I am not really sure why Mary DesJarlais included all these troublesome elements. She is clearly not that interested in them. She is not interested in writing a crime novel or a thriller or even a police procedural. She is not trying to create suspense. She is certainly doesn’t want to delve into guilt or mortality. Here she is, trying to tell a story about true love, and sisterhood, and the Sacred Power of Women, and then every once in awhile those dead bodies from the beginning will come back and start bothering people again. I mean, just because one character murders another’s husband, is that really a reason to fight?
The book starts out with Dorie LaValle, a hard-working Minnesota farm wife who runs a moonshine business on the side. She technically runs this business with her husband, Louie, but she’s far more interested in Victor, their hired man. Everything is going hunky-dory until a pair of brothers from the Chicago mob show up, and they just happen to get murdered, and then the sheriff starts poking his nose into their business.
As I said, this is mostly a nuisance to Dorie and Victor, who just want to be left alone so they can have an affair. The main reason for all this background, story-wise, is that it brings a third main character into town. It also necessitates some difficult choices at the end, but everyone gets off pretty easily, considering.
The majority of the characters in this book are fairly ordinary. Even the moonshining bit doesn’t seem that exciting. Nobody does anything of any great importance. Nobody thinks or says anything all that impressive. At times, it felt like this was a book about ordinary people, who were trying their darndest to be ordinary under extraordinary circumstances.

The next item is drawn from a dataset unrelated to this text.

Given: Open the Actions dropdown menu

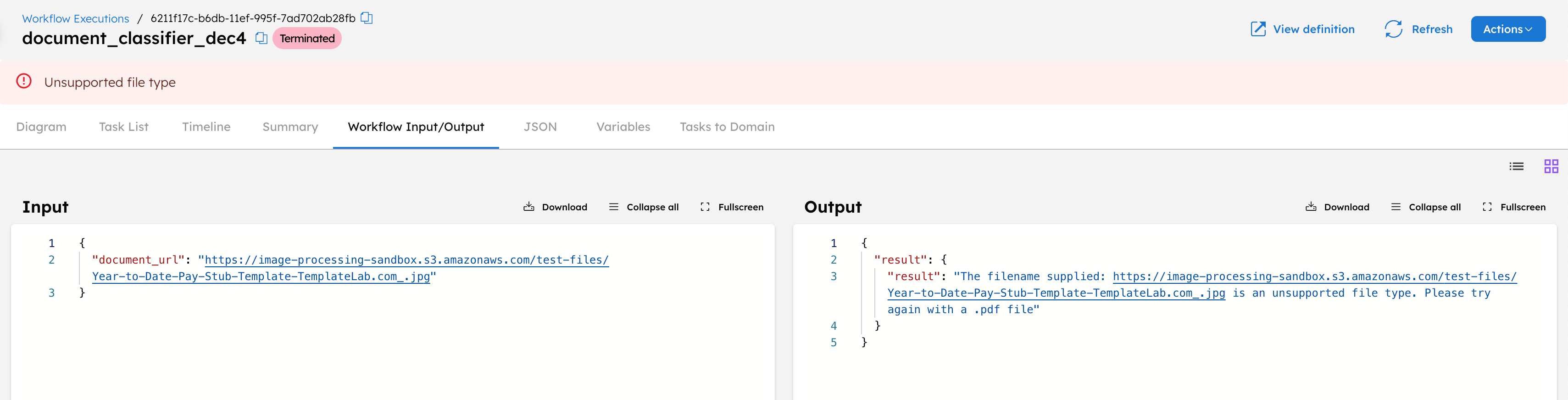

The one exception to the ordinary rule is Victor, and as readers, we spend a fair amount of time noticing this. I felt kind of bad for the other men in this book, because nobody’s going to be interested in them when Victor’s around. He’s good-looking, sensitive, empathetic, and brave. He’s as good at making love as he is at cooking breakfast.
I suspect that DesJarlais intended to cast some of her other male characters as villains, but in general, their worst failing is that they are weak and ineffective. Even Louis, who does a few reprehensible things, is more pathetic than anything else.
On a positive note, DesJarlais does have a way with words, and knack for rendering even minute details. She is a fine writer; but this does not feel like a natural story for her to tell. In the future, she might write something about, say, a sewing circle, or the Sisterhood of the Traveling Bloomers. Crime and grit, though, might belong better in another book.
Title: Dorie LaValle
Author: Mary DesJarlais
Publisher: North Star Press of St. Cloud, Inc.